I welcome recommendations of good literary fiction.
I've read The Fifth Child. I found it very difficult to read, because I empathised so strongly with the mom and the other children. It was so sad to watch everyone's life fall apart. I have no idea what I would do in that kind of situation, but I have a feeling I would put the kid in a home. For my other children, if nothing else.
ReplyDeleteWow! It is actually little to difficult to believe that a mother didn't love her child.
ReplyDeleteBut when I read your post, I seriously don't have answers to the questions you ask. it feels terrible to have a baby like that!
I can't even think about it.
I really need to get to one of them!
I've read both of these books. I enjoyed both of them, but I found the Fifth Child to be a little unrealistic. Ben's behaviour was too extreme. I later found out that it is supposed to be a horror story, but I don't think it went far enough to acheive that, so I don't know what to think.
ReplyDeleteThere is a sequel called 'Ben in the World' which I am thinking of reading, but I'm not sure whether I really want to know what Ben gets up to as an adult!
I also thought The Fifth CHild raised some important issues about siblings, which weren't covered in 'We Need to Talk About Kevin' Is it more important to look after 4 'good' children or the one naughty one?
I'm pleased to see more people reading this book!
I read this one in college, before I started my book blog. I honestly never really thought that it was meant to be realistic because Ben is so aggressive and almost unnatural from the start, but it does bring up those interesting questions. I don't know what I would have done with a child like that. I probably would have left him in the home if I had four other children that he was tormenting. I don't know though, it would be so sad.
ReplyDeleteI started 'Kevin' on audio and had to give up.
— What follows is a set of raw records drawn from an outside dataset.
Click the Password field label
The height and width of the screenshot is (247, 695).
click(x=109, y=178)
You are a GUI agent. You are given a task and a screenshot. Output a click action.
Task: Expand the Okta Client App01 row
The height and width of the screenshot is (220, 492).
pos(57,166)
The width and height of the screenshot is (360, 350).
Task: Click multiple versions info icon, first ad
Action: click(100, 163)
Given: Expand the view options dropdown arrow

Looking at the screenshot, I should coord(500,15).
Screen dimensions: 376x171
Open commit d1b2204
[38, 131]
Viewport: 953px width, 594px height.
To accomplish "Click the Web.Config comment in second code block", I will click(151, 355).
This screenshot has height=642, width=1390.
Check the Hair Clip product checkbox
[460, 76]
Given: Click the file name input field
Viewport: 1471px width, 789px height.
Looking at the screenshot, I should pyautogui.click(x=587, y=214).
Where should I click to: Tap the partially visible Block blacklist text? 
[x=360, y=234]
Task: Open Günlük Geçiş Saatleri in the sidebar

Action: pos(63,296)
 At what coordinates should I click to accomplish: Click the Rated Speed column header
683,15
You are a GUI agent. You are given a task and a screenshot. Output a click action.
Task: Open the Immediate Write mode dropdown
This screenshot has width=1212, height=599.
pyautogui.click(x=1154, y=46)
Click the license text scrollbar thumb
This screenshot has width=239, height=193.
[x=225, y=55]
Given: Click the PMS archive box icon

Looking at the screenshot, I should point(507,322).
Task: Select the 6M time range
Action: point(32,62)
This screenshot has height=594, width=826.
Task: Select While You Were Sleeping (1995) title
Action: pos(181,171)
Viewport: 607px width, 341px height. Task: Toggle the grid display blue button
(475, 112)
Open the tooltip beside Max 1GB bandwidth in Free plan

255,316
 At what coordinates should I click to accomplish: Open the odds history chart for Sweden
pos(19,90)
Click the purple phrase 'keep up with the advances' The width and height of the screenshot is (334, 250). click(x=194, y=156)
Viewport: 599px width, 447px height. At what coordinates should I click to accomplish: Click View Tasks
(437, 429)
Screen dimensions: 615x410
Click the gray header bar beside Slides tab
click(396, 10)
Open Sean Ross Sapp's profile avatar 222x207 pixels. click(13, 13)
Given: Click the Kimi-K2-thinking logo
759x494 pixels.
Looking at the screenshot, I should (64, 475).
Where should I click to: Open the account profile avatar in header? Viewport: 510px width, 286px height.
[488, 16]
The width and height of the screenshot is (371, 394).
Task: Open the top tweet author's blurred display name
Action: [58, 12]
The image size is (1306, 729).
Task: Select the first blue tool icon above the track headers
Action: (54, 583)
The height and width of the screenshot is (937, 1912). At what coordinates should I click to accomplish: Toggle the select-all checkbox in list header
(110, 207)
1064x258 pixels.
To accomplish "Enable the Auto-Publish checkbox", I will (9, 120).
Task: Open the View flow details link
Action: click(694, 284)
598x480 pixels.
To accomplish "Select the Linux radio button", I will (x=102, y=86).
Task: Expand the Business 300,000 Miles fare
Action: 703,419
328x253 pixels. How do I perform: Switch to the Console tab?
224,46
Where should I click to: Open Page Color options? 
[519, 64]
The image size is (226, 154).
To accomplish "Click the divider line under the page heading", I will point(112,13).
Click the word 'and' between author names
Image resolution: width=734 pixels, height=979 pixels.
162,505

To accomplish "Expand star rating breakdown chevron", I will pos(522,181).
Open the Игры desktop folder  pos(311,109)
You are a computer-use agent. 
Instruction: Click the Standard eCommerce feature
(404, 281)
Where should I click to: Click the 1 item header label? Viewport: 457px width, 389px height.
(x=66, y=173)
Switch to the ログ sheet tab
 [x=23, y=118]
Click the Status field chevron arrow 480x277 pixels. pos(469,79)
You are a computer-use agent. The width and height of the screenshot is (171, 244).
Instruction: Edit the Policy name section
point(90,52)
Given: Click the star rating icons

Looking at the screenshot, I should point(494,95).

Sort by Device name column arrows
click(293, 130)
The reader's voice irritated me...or maybe it was the voice of the character. I've been thinking of getting a copy of the book to see if I feel the same way while reading.
ReplyDeleteWow, it sounds like that book gives you a lot to think about and a lot to discuss. I do think some children are very difficult to love and I also think it's something we're not supposed to admit. I think some people are just born that way - it's what they used to call the "bad seed."
ReplyDeleteI haven't read this Lessing book, but she is not my favorite. I'm think I'm going to satisfy myself by reading everyone's reviews.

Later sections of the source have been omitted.